Immigrants are undocumented if they have crossed the border illegally or overstayed their visas. There are a lot of places where I can find the total number of undocumented immigrants, but where can I find a study that provides the number of illegal border crossings versus visa overstays?
A 2017 study from the Center for Migration Studies estimates the proprotion of visa overstays was 42% as of 2014 (the latest year they had data for at the time):
In 2014, about 4.5 million US residents, or 42 percent of the total undocumented population, were overstays.
What's more, the trend since 2007 has been that the majority of new incoming illegal immigrants are from overstays versus illegal crossings (they refer to them as EWIs, or entries without inspection):
Before 2007, well over half of all undocumented arrivals were EWIs. In fact, as recently as 2005, EWI arrivals exceeded overstays by about 120,000. The number of EWI arrivals began a steep decline after 2005, falling from 340,000 in 2005 to 140,000 in 2013. Since the crossover in these trends in 2007, the total number of overstays has exceeded EWIs by about 600,000.

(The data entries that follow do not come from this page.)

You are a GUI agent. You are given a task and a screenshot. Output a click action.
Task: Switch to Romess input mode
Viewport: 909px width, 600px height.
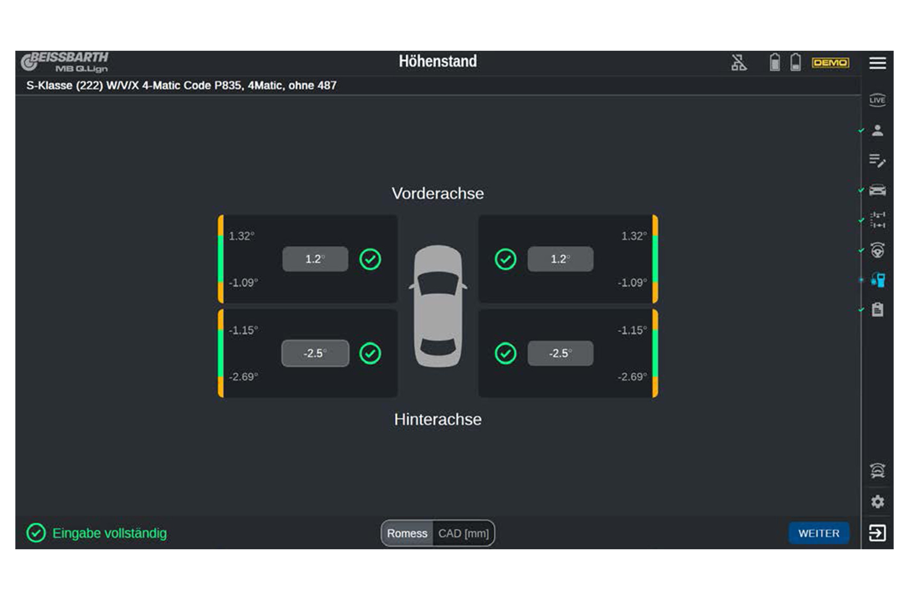coord(407,533)
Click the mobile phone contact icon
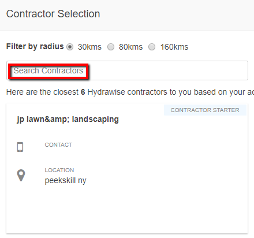The width and height of the screenshot is (254, 238). 20,147
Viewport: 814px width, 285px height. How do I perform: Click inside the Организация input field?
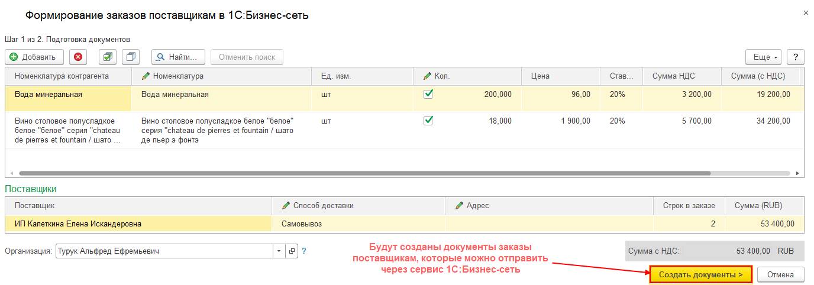pos(164,251)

The percentage of overstays increased somewhat from 1995 to 2000, stayed steady until 2004, and then increased rapidly from 2005 to 2010 (Figure 3). This occurred because, as we have seen, after 2005 the number of EWIs fell rapidly while overstays remained at roughly the same level. Overstays reached 61 percent of the total in 2010 and continued to rise, reaching about two-thirds (66 percent) of the total in 2014.
So it's hard to tell from this what the current numbers are five years later, but unless the trend has reversed, the current number is likely to be higher than their estimate of 42%.

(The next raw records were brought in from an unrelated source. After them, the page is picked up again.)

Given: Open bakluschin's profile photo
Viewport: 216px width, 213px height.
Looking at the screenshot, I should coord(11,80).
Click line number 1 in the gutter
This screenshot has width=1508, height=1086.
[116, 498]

And of course, the numbers in this paper (or any other paper looking at this) are subject to some wiggle room, chiefly because the government is the main provider of numbers, and they simply don't track this stuff very well at all.
This answer is intended to complement and expand on user3163495's answer above. PLOS also published a critical review of the study referenced above . In this response they point out several assumptions the the prior authors made that are not supported by empirical data and consequentially make their claim of an average 22 million undocumented highly speculative.
In the abstract:
Using emigration rates from the binational Mexican Migration Project survey for the illegal border-crosser portion of the unauthorized population, we generate a 2000 unauthorized population estimate of 8.2 million—slightly below Pew and DHS’s estimates—without changing other assumptions in the model. We conclude that this new model’s estimates are highly sensitive to assumptions about emigration, and moreover, that the knowledge base about emigration in the unauthorized population during the 1990s is not well enough developed to support the model underlying their estimates.
NPR, AP News, NBC News, and CBS News have each published an article on this in January 2019 (NBC's article was from October 2018).
They generally place visa overstays at around 58-64% of the total number of unauthorized residence in the U.S., that 66% of the total number of immigrants who joined the population in 2014 were from visa overstays, and claim that visa overstays outnumber uninspected crossings for the seventh straight year (alternative claim: that they outnumber uninspected crossings each year since 2007).
Many of these articles seem to be sourced by the CMS report from 2014, which seems to be one of the most current, comprehensive reports on both types of immigration. This report seems to focus more on total immigrants living in the U.S., as opposed to how many come here per year.
This Politico article states that there were 396,579 illegal border crossings in fiscal year 2018, and that there are about 400,000 per year. The Guardian states that illegal border crossings have lately (since at least 2009) ranged from 340,252 to 556,041 per year.
Extrapolating from all of the above information, there would figure to be about 625,000 visa overstays per year.
AP News reports that there were 701,900 visa overstays in fiscal year 2017.